Question

In a sample of 60 electric motors, the average efficiency (in percent) was 85 and the standard deviation was 2. Section 05.01 Exercise 12.a - Compute confidence interval; Find necessary sample size Find a 95% confidence interval for the mean efficiency. Round the answers to three decimal places.

Answer 1

Answer:

95% confidence interval for the mean efficiency is [84.483 , 85.517].

Step-by-step explanation:

We are given that in a sample of 60 electric motors, the average efficiency (in percent) was 85 and the standard deviation was 2.
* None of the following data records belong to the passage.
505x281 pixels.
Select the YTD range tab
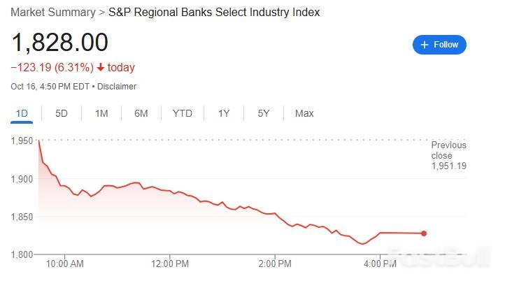[183, 113]
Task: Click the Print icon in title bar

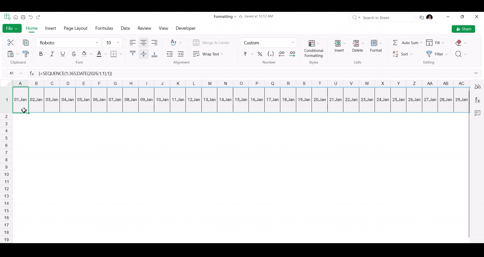Action: click(23, 17)
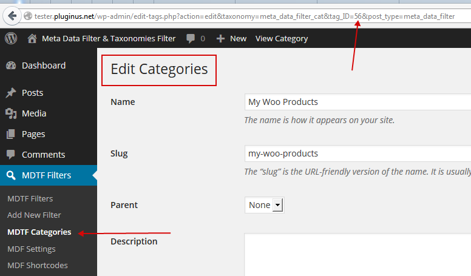Expand the Parent dropdown showing None
471x276 pixels.
point(265,205)
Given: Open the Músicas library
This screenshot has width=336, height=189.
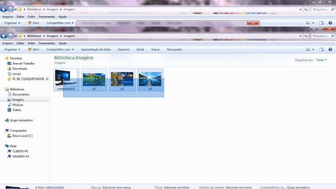Looking at the screenshot, I should pyautogui.click(x=18, y=105).
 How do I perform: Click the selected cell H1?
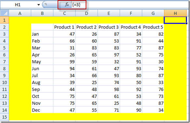point(175,20)
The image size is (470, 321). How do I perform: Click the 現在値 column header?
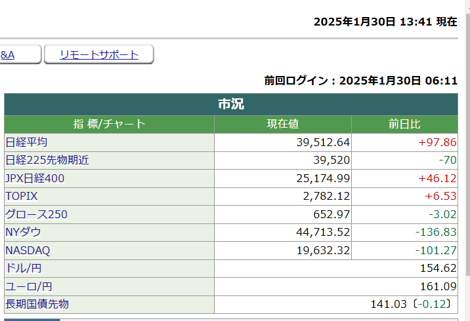pyautogui.click(x=283, y=124)
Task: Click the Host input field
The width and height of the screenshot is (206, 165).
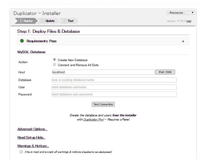Action: 103,72
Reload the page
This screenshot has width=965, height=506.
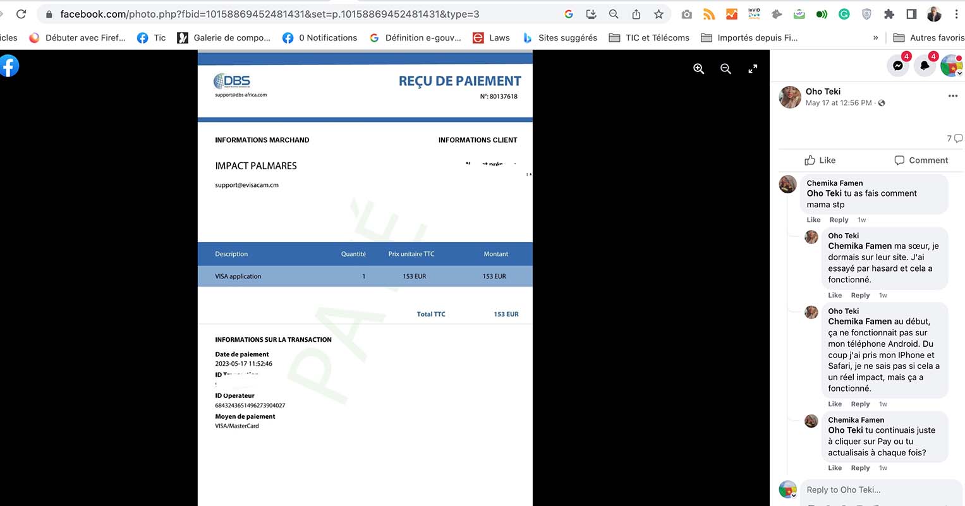[x=21, y=14]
So, the pivotal quantity for 95% confidence interval for the population mean efficiency is given by;

          P.Q. = $\frac{\bar X - \mu}{\frac{s}{\sqrt{n} } }$ ~ $t_n_-_1$

where, $\mu$ = sample average efficiency = 85

            $\sigma$ = sample standard deviation = 2

            n = sample of motors = 60

            $\mu$ = population mean efficiency

So, 95% confidence interval for the mean efficiency, $\mu$ is ;

P(-2.0009 < $t_5_9$ < 2.0009) = 0.95

P(-2.0009  < $\frac{\bar X - \mu}{\frac{s}{\sqrt{n} } }$ < 2.0009 ) = 0.95

P( $-2.0009 \times {\frac{s}{\sqrt{n} }$ < ${\bar X - \mu}$ < $2.0009 \times {\frac{s}{\sqrt{n} }$ ) = 0.95

P( $\bar X -2.0009 \times {\frac{s}{\sqrt{n} }$ < $\mu$ < $\bar X +2.0009 \times {\frac{s}{\sqrt{n} }$ ) = 0.95

95% confidence interval for $\mu$ = [ $\bar X -2.0009 \times {\frac{s}{\sqrt{n} }$ , $\bar X +2.0009 \times {\frac{s}{\sqrt{n} }$ ]

                                                 = [ $85 -2.0009 \times {\frac{2}{\sqrt{60} }$ , $85 +2.0009 \times {\frac{2}{\sqrt{60} }$ ]

                                                 = [84.483 , 85.517]

Therefore, 95% confidence interval for the population mean efficiency is [84.483 , 85.517].